La prensa derrocha titulares a este respecto por el asunto de que Bush no coge el teléfono a Zapatero —también a otros respectos, porque dicho sea de paso, las opiniones nos la dan hechas los ZP cada día. Es difícil actualizar toda la información que me llega de torpezas y meteduras de patas—, y yo me pregunto por qué ha de hacerlo. ¿Porque también es del gremio? ¿Porque son colegas de profesión? ¿Porque ganan lo mismo? El respeto debe ser insignia de lo que queremos recibir del otro. Dice también la RAE, que ser respetuoso/sa causa veneración y respeto. Bush se pega al asiento ante la bandera de España, y si Zapatero le coge el teléfono pido su dimisión públicamente.
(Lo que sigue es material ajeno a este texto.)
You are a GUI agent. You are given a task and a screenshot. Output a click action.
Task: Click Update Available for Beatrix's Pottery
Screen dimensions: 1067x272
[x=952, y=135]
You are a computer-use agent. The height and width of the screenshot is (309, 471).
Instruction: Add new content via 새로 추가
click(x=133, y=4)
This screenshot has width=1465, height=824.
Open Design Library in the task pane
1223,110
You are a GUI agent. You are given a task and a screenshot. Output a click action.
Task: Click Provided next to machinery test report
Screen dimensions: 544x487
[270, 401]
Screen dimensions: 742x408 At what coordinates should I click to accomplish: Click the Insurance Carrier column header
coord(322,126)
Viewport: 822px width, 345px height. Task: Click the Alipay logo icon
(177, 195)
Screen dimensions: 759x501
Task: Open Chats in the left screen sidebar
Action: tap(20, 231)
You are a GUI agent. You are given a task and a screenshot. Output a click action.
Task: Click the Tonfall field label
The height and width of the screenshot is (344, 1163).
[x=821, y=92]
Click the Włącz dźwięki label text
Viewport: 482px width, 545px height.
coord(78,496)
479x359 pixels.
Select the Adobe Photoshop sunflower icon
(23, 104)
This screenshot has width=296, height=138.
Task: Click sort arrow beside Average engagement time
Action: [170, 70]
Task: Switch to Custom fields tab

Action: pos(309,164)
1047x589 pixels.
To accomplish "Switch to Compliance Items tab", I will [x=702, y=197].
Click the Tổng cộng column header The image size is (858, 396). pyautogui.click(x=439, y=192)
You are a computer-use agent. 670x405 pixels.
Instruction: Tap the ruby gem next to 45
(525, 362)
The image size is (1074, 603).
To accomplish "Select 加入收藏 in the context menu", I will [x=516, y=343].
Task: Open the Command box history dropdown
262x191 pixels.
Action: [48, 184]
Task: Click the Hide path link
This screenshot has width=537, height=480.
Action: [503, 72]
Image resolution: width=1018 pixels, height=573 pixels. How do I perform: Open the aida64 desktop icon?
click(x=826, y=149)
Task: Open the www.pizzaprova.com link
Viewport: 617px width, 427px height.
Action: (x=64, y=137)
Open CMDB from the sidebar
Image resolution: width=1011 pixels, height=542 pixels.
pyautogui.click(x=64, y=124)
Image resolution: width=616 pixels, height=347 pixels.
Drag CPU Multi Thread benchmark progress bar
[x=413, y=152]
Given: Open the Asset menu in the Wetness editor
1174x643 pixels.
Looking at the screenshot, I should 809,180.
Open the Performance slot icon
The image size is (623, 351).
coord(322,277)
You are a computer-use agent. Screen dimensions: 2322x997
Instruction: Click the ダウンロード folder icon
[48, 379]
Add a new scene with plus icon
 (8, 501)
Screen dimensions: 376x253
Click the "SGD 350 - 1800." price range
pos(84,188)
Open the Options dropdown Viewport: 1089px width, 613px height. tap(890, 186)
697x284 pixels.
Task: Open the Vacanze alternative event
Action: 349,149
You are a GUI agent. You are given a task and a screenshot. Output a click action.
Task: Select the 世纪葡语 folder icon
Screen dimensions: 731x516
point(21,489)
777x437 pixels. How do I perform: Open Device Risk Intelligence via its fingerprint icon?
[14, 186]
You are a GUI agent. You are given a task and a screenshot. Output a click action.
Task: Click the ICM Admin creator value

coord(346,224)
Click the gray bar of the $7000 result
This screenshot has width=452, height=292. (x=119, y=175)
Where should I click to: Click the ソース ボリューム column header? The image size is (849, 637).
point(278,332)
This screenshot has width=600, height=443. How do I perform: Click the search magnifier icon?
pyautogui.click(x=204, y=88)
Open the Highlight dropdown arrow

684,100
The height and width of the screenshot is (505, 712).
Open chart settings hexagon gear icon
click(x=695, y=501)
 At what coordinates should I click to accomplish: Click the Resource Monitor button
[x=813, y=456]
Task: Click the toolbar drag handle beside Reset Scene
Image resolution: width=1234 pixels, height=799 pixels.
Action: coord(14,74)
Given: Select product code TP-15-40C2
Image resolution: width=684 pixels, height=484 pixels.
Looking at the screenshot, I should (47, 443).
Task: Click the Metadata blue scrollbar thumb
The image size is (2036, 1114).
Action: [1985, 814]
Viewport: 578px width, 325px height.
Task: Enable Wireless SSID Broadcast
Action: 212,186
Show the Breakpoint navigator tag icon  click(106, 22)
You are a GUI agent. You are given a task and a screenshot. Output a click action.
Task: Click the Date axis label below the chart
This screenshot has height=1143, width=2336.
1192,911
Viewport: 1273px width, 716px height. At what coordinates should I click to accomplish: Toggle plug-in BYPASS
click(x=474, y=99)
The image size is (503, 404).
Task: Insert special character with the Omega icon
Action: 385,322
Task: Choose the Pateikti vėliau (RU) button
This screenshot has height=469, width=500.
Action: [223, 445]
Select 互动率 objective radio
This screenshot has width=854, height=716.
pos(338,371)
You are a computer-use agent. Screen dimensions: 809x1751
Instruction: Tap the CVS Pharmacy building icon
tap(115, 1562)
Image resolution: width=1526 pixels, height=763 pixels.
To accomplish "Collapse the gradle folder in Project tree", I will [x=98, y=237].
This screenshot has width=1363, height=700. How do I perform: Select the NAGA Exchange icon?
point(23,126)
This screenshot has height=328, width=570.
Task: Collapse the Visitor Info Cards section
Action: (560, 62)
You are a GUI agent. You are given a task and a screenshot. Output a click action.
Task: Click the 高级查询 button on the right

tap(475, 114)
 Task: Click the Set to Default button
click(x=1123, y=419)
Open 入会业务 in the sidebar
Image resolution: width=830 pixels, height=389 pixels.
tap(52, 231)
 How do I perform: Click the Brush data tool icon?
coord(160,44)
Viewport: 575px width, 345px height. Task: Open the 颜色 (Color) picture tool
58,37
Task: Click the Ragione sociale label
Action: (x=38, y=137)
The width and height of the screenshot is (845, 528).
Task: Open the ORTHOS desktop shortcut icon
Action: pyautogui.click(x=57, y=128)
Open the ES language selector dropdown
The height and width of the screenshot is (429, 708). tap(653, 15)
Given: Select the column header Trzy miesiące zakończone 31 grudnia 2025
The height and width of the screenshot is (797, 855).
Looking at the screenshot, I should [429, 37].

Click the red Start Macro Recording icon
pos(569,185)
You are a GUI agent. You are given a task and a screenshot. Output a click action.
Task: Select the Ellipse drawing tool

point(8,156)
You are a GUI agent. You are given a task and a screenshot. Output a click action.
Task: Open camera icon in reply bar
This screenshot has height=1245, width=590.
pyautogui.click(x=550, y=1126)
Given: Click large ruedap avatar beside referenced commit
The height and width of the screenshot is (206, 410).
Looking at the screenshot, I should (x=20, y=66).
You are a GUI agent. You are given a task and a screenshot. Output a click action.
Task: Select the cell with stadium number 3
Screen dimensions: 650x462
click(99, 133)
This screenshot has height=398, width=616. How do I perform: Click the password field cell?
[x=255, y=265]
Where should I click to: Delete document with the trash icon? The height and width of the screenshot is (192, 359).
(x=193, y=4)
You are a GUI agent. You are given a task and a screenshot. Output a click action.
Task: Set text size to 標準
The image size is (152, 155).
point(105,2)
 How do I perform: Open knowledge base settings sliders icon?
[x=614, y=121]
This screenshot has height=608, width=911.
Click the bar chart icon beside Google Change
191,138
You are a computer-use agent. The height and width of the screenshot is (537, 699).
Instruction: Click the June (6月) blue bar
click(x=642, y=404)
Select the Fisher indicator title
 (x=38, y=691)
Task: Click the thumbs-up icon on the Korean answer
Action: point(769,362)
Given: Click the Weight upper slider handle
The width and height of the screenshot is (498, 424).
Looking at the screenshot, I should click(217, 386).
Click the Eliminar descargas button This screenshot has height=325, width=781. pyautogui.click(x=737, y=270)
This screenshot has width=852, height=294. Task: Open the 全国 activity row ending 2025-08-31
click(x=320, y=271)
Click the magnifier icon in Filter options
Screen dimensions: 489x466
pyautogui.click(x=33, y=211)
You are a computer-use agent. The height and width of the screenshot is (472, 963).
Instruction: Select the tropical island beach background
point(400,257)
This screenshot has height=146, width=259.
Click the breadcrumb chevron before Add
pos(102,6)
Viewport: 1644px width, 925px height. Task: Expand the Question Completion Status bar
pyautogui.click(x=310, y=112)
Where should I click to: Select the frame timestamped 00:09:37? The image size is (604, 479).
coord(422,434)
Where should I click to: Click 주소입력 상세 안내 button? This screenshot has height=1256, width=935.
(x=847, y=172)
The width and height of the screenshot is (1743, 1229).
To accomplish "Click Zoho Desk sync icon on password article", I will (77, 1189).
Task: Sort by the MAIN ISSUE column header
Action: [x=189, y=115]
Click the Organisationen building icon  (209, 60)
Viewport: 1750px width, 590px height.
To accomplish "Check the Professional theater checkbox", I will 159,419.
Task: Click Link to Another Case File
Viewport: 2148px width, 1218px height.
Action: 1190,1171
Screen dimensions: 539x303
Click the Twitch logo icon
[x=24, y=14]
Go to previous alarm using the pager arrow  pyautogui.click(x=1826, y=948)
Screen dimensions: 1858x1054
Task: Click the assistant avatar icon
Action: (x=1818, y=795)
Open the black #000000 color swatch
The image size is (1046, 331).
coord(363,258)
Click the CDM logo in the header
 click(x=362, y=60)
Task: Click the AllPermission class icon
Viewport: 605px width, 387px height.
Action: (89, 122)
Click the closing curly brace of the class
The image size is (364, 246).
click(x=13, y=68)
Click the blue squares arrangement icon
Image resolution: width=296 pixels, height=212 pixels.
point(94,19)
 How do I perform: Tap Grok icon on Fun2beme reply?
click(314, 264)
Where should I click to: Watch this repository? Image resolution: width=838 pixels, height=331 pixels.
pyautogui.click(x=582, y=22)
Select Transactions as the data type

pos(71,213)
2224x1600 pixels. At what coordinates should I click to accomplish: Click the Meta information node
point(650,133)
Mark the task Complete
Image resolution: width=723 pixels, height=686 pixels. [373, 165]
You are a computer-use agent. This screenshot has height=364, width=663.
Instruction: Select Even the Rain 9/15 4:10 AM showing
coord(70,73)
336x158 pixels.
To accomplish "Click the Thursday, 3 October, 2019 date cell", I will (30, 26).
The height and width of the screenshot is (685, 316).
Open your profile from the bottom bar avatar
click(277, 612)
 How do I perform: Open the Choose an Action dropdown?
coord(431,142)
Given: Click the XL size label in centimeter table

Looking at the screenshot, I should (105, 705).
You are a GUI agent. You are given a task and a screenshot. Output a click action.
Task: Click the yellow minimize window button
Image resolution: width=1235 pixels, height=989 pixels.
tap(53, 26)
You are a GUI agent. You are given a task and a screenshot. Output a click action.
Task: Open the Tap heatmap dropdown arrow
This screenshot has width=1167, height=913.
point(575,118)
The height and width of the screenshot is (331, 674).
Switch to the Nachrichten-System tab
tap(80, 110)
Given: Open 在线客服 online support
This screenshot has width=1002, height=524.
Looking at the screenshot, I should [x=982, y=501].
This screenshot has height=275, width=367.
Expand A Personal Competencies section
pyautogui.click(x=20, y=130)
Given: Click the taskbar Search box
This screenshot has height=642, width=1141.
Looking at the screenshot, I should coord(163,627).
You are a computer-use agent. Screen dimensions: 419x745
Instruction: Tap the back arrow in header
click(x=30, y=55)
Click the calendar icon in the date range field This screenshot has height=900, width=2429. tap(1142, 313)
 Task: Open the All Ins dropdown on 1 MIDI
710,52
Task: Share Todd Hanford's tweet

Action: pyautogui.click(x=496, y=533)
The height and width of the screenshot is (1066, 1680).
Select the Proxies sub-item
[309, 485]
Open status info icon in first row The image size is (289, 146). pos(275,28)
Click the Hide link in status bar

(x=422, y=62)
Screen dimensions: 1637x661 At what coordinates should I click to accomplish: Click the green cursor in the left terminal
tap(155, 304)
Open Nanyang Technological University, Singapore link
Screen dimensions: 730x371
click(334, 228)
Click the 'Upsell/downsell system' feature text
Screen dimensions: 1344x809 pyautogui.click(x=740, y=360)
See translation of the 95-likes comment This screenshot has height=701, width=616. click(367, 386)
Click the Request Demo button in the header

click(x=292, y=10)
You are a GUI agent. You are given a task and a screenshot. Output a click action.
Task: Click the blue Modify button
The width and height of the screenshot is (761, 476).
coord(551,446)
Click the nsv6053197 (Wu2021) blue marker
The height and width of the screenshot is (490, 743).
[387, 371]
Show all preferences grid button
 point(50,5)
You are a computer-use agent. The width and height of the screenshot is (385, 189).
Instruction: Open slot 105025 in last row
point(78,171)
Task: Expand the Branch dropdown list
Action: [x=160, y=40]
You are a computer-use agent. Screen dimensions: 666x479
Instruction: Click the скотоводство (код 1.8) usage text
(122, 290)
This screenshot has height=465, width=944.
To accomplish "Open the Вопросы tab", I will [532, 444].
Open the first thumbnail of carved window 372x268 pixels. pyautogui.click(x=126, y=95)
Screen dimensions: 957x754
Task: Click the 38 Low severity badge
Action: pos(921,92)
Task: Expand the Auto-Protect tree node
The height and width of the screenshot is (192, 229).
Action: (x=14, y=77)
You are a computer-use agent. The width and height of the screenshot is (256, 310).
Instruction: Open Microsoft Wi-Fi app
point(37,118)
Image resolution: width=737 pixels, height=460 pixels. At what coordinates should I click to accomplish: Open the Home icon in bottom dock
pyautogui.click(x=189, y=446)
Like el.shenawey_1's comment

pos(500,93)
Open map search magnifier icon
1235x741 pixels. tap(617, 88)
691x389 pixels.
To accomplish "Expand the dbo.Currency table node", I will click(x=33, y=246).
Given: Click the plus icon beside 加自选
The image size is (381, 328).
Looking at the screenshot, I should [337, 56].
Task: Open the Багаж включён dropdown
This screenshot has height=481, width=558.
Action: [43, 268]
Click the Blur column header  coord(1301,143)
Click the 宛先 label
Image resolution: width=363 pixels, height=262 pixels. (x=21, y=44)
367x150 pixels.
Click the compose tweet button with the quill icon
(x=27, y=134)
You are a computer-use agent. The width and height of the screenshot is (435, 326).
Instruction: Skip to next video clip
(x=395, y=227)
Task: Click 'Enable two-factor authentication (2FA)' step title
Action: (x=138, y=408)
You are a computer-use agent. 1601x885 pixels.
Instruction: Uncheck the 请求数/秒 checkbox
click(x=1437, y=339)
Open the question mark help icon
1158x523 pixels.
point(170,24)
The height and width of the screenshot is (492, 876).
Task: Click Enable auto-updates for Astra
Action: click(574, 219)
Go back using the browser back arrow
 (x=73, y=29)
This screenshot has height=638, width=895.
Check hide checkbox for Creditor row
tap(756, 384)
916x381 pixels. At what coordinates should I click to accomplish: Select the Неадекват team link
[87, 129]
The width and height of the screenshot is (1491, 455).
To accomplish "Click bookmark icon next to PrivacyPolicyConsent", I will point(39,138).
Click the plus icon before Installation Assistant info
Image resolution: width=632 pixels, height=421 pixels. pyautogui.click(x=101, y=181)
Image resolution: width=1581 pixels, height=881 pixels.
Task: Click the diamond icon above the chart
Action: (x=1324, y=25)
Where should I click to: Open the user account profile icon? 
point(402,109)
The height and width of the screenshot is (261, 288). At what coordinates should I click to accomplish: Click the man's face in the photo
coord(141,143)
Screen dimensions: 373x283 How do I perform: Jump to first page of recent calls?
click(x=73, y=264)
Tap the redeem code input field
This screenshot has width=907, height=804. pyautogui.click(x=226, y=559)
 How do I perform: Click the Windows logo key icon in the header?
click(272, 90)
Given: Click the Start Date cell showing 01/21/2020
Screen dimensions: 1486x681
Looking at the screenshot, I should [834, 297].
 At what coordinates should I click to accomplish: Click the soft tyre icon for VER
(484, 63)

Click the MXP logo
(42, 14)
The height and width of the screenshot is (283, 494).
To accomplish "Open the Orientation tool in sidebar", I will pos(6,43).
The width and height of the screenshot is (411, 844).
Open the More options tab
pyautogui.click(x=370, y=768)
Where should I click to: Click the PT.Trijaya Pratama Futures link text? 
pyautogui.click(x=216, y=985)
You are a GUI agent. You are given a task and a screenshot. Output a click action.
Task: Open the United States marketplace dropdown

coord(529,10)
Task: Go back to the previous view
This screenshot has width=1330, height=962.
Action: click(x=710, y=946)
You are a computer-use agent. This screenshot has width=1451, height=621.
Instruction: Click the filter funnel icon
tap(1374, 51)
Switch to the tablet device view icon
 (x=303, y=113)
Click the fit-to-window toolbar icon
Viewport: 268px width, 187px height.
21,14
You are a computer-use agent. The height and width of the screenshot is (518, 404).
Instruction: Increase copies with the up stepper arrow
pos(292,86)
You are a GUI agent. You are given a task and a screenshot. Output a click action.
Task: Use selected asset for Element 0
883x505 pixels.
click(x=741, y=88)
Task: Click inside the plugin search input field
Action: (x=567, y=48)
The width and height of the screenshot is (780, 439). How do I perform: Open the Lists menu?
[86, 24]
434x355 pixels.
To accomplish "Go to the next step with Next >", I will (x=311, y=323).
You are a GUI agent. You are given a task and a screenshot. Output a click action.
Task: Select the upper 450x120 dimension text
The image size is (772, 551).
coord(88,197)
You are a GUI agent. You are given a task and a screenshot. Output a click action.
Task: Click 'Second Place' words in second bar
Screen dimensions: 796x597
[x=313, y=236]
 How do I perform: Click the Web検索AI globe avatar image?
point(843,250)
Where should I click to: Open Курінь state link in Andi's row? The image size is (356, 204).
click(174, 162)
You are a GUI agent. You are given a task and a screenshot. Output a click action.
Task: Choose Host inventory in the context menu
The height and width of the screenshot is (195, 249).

Pero bueno, de qué va esta película, ¿es que ellos o nosotros somos gilipollas? Me parece muy bien que un sector importante de la sociedad española esté en desacuerdo con los americanos, pero que aplaudan tal gesto me resulta realmente incómodo. ¿Qué cree usted que piensan los estadounidenses de nosotros por el hecho de que el señor al que hemos votado no se levantase al paso de su bandera? He de reconocer que cuando tuvo tal gesto —que ya empezamos a pagar— Zapatero no era presidente, ni siquiera lo veía cerca, además se la traía al pairo saltar del asiento o no, y, por añadidura, tampoco auguraba que el yanquie iba a arrasar en su país, a pesar de las porras que se apuntaron en un folio sobre una mesa moncloista, pero para que vean las vueltas que da la vida. Como decía un amigo mío: “¡eh, tate, ahí te quería yo ver!”. El que dijo una vez que había que tener amigos hasta en el infierno, no estaba tarado. Ahora no sé dónde estamos, pero seguro que vamos camino del culo del mundo, porque para eso está, para visitarlo de vez en cuando, y ahora nos toca.